Unix Executables - Programming On Unix

Users browsing this thread: 1 Guest(s)
(This is part of the podcast discussion extension)

Unix Executables

Link of the recording [ https://raw.githubusercontent.com/nixers...-07-17.mp3 ]

There are many Unix-like operating systems and each use their own executable formats.
What is there to know about them.
We'll talk about the format specificities, the OS, linking, and the architectures.

--( Show Notes )--
https://www.youtube.com/watch?v=wl2bPWGVBus (Nice tutorial on Unix executables and their structure)
--( Rough Transcript )--
Quote:#How to explain, what we're gonna explain:

#What is an executable
#The usual process of an executable
#Generic overview of the features, what they mean.
#So what? The different common types on Unix:
#The types used per OS, and history
#Now what?

#What is an executable

An executable is something that causes a computer to perform some tasks
according to encoded instructions.
It's in opposition to a data file which must be parsed by another program to
be meaningful, for example an image or video.

The instructions are usually in machine code, read by the cpu and so dependent
on the cpu architecture.
An executable once compiled will only work on a particular family of processor
because the machine code instruction differs within the families of
processors. It also differs depending on the hardware, let's say the GPU.

An exception to this are the fat binaries which include the code for multiple
hardwares in a single binary.
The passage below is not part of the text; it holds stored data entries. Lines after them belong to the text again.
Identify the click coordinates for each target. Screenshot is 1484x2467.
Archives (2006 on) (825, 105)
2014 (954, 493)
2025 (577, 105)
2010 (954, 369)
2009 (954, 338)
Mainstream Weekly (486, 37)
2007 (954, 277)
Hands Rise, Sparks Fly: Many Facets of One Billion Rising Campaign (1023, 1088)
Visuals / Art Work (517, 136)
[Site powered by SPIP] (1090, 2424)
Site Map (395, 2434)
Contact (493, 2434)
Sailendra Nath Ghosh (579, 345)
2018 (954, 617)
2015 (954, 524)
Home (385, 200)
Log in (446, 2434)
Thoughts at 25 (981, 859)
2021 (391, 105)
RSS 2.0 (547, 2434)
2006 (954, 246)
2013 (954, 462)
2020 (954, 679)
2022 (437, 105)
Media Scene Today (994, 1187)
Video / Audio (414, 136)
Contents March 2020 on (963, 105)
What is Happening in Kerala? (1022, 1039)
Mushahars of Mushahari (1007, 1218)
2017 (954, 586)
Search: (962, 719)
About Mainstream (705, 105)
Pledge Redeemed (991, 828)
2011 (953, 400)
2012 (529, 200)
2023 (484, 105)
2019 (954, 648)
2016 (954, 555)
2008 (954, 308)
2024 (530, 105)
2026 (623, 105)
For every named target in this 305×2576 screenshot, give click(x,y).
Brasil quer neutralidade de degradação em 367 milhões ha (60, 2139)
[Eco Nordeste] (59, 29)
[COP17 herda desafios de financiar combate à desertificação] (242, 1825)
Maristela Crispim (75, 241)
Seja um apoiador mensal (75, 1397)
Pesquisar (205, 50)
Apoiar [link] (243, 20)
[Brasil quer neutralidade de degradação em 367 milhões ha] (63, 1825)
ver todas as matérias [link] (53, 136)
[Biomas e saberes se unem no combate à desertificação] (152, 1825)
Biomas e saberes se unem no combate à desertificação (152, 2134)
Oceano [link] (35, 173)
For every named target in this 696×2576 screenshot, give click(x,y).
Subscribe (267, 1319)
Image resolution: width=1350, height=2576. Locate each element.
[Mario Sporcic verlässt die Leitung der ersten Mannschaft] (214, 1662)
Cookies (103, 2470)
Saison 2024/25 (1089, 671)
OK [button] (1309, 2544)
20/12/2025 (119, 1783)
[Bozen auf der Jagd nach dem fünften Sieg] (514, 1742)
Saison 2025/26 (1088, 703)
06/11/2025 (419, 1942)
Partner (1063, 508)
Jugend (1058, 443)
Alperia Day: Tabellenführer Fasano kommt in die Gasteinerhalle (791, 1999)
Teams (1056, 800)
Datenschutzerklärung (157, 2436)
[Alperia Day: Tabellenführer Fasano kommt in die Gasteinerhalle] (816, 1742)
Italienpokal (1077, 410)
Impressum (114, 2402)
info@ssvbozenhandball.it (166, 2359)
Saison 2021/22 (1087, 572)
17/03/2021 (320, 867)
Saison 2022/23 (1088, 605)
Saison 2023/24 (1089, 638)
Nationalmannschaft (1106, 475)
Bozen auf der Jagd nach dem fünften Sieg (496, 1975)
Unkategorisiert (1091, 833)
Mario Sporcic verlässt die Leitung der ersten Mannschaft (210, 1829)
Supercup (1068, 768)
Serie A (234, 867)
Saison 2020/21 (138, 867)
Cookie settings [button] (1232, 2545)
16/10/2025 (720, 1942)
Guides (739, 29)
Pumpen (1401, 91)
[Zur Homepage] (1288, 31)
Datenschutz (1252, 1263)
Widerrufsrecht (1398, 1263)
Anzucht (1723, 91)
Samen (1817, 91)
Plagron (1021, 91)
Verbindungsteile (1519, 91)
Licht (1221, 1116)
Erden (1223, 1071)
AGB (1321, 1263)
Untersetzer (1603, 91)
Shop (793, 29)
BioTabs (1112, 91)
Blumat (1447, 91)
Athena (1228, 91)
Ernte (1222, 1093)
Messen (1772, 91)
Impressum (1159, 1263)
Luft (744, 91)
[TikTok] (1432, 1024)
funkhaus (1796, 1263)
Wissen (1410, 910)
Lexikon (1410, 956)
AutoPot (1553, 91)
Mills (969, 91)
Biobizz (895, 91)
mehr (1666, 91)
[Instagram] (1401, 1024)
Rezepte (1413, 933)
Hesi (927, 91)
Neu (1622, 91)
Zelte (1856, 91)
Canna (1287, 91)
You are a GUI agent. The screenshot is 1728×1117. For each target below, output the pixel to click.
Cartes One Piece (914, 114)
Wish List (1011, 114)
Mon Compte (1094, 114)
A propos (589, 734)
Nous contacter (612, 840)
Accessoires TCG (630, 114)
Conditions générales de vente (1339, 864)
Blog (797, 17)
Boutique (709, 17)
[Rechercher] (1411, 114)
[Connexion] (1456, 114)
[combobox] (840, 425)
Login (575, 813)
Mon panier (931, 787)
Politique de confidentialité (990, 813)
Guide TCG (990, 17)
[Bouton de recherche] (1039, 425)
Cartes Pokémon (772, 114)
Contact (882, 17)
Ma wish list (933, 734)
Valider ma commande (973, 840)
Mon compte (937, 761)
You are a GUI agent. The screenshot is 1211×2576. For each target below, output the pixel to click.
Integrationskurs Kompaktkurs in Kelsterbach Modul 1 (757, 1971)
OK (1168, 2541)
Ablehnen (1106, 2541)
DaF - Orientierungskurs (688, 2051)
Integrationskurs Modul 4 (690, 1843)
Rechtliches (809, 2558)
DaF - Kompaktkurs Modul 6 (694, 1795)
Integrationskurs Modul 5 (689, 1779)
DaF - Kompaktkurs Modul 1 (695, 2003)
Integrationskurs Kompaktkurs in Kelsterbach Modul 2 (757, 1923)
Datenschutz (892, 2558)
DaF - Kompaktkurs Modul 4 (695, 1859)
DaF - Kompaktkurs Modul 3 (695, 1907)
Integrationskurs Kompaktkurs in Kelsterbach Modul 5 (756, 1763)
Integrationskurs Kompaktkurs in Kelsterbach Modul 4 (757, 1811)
It makes it bigger though, obviously.
There aren't many implementations of this in the Unix world but the most
relevant example are the OSX and ios binaries, which are architecture
independant, they are fat binaries, which explains why their binaries are huge.

We've said the instructions were in machine code but more generally they
can be in any format, interpreted and reconstituted into bytecode by a
scripting language or a middle man program that will do just in time
compilation or anything else so that the machine understands.
An emulator for example, java bytecode is also a good take.

Today we're not discussing those types of executable, we're discussing the
ones specific to the OS and that interact directly with the application
binary interface.

So what's an ABI, and why are we only talking about binaries that interact
with it.

The ABI is the binary interface that the operating system offers to other
programs to interact with it at the level of machine code.
It's this level that determines how functions calls are made, the system calls.
It's the job of the compiler, the program that will translate the source code
into a binary format, to comply with this ABI.

That's what the ABI is.
Now why are we talking about it?

The ABI has a direct relation to the format of binaries because the ABI
defined specificites the executables should have, such as the size, layout,
and alignment of data types.
The calling conventions, how functions arguments are passed and return values
retrieved, how the parameters are put on the stack.
How the application makes system calls to the OS.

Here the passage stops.